Reflections of the scientific committee on reformulating cities
What can be done with the areas surrounding cities? How to improve sustainability in cities in a crisis situation? How to approach mobility in a context of aging populations? How to increase urban biocapacity and biodiversity? These are some of the thoughts put forward by the experts of the 5th Conama Local Scientific Committee, who met on 12 September in Vitoria-Gasteiz, at the European Green Capital 2012 headquarters:
-Fernando Prats, town development architect: "The key is not money ... it's more a matter of creativity
"Today you have to understand what the global challenges are and know how to adapt them to each specific place. Both aspects are important"
"The most important feature of global change, beyond the economic crisis, is stressing the planet's life systems. Cities are behind almost 70% of the impacts generated by human beings. We are not aware of this in cities".
"In order to take on these changes, the key is not money. It is a time for prudent policies and changes that need less money. It is more a question of creativity. Of renewing strategies and of the conviction, together with society, that this change is possible and necessary. Therefore, we have to take advantage of the experience of Vitoria".
-José Fariña, architect: "The real estate slowdown allows us to reconsider what we have done wrong"
"We have built cities in Spain that are quite inefficient. The entire periphery of large and medium sized cities is based on breaking cities down into small pieces in which the different functions are also separated. In one area you have offices, in another you have housing, in another the supermarkets ... This creates a problem in relation to facilities and mobility. If facilities are to be profitable; a school, library, public transport, you need a certain number of people to make them work. And those people are being brought together thanks to the private transport of individuals who come from far away. This cannot go on".
"And this is compounded by an aging population. The population pyramid is changing rapidly, but the cities we have been building have not been adapted for the elderly".
"Now the real estate business has come to a standstill and this will enable us to reconsider where we have gone wrong instead of making the problem worse. We have an opportunity to reformulate our cities".
-Ramon Folch, socio-ecologist: "There are now many peripheral areas in the hearts of our cities"
"Traditionally, peripheries responded to a geographical concept. They were the areas furthest from the city centre, the place where most of the problems seemed to concentrate, all the things we expelled from the city centres. But that geographical concept has changed in favour of a more sociological concept, to the extent that there are now peripheral areas in the hearts of our cities. Cities are now geographically divided into small areas and the situation has changed. We can no longer continue interpreting cities based on the same criteria as before".
"Utopias require a project, without a project they are only chimera. On the one hand, we have to pay attention to daily reality and solve today's problems but, on the other hand, we should be paying attention to what will probably happen in the near and distant future".
-Luis Andrés Orive, engineer: "Constant urbanisation separates you from the biological processes that exist in nature".
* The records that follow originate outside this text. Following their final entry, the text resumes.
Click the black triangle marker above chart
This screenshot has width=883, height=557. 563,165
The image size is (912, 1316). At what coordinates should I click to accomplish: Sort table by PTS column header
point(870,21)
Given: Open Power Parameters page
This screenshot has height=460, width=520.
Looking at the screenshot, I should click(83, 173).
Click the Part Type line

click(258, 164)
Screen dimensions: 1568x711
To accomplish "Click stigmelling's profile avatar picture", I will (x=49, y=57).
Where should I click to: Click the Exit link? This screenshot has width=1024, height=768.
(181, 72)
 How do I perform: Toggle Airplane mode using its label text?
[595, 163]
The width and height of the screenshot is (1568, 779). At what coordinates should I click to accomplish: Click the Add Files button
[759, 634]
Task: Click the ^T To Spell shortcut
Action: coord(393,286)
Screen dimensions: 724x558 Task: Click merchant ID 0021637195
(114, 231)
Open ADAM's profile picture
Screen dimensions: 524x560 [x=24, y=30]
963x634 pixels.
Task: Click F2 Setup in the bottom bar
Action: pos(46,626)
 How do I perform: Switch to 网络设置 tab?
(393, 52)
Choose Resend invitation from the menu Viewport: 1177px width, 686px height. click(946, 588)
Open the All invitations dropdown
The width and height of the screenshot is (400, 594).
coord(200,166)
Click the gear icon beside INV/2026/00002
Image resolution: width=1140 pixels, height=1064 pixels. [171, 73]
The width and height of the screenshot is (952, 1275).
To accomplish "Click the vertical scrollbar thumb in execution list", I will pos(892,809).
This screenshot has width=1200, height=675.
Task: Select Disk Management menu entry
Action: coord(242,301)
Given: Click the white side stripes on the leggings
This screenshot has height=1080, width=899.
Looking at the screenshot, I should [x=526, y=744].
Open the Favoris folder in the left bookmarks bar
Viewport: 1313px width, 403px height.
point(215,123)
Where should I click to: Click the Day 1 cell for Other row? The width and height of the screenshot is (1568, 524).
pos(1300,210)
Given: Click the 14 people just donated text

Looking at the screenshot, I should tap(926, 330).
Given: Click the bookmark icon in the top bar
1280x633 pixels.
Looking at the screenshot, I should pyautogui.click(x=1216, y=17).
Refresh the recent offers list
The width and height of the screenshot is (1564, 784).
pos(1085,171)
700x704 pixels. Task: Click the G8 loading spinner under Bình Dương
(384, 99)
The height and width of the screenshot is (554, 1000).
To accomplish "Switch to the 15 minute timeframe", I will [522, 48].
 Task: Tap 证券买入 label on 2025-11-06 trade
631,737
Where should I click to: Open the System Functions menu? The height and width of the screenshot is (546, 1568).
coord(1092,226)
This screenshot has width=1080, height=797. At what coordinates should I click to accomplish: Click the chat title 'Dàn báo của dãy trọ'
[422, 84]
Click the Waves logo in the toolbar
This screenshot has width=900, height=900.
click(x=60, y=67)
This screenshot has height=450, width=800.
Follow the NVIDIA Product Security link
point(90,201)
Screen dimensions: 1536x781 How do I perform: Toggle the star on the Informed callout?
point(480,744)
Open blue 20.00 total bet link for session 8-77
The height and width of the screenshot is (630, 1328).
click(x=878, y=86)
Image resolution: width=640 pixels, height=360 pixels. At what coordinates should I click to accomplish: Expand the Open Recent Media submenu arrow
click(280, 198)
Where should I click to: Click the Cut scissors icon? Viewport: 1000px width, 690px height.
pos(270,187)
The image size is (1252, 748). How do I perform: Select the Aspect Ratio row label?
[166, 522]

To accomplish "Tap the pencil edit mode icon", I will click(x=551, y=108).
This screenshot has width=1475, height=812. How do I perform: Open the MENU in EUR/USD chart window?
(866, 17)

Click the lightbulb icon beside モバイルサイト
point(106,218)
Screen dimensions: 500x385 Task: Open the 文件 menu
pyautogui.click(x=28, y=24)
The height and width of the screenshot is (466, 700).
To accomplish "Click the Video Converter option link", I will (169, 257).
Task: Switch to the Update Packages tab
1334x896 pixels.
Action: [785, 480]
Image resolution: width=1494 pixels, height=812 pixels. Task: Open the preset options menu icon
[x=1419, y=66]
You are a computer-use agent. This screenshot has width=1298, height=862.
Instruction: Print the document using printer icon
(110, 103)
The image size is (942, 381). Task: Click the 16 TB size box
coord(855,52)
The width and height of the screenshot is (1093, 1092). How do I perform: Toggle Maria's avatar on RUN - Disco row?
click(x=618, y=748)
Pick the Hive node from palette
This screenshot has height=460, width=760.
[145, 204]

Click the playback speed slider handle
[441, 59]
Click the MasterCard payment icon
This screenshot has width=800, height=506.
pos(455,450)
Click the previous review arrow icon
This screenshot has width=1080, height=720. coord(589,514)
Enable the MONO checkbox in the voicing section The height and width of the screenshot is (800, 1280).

"Constant urbanisation separates you from the biological processes that exist in nature". Nevertheless, generating greater biocapacity and biodiversity in urban systems is fundamental. Natural outlying areas work in a systemic, ecological fashion, they contribute to making cities more harmonious, less imposing and less aggressive".
"In Vitoria, this is extremely important. Of all the environmental policies, perhaps the Green Belt has had a greatest bearing on Vitoria being appointed European Green Capital. The Green Belt comprises a number of natural areas that provide a different aspect to the area surrounding Vitoria and is something citizens clearly recognise. These areas have an ecological value but they are also areas that citizens have made their own, they have internalised them as something belonging to them".
-Jorge Ozáriz, engineer: "The European Green Capital award should not be a full stop, but an incentive to continue working on these lines"
"The Green Capital award for Vitoria implies the acknowledgement of almost three decades of continuous work based on a consensus within the City Council and among Vitoria citizens that has led to a number of projects that were originally seen as utopian but that have become reality over time. However, Vitoria still has many challenges to address: the European Green Capital award should not be a full stop, but an incentive to continue working on these lines, which still need a lot of effort and a lot of imagination".
[The image: The deputy mayor and councillor of the Environment of Vitoria-Gasteiz, Idoia Garmendia, receives the members of the 5th Conoama Local Scientific Committee, together with the president and the chief executive of Fundación Conama at Palacio de Zulueta, the European Green Capital headquarters.]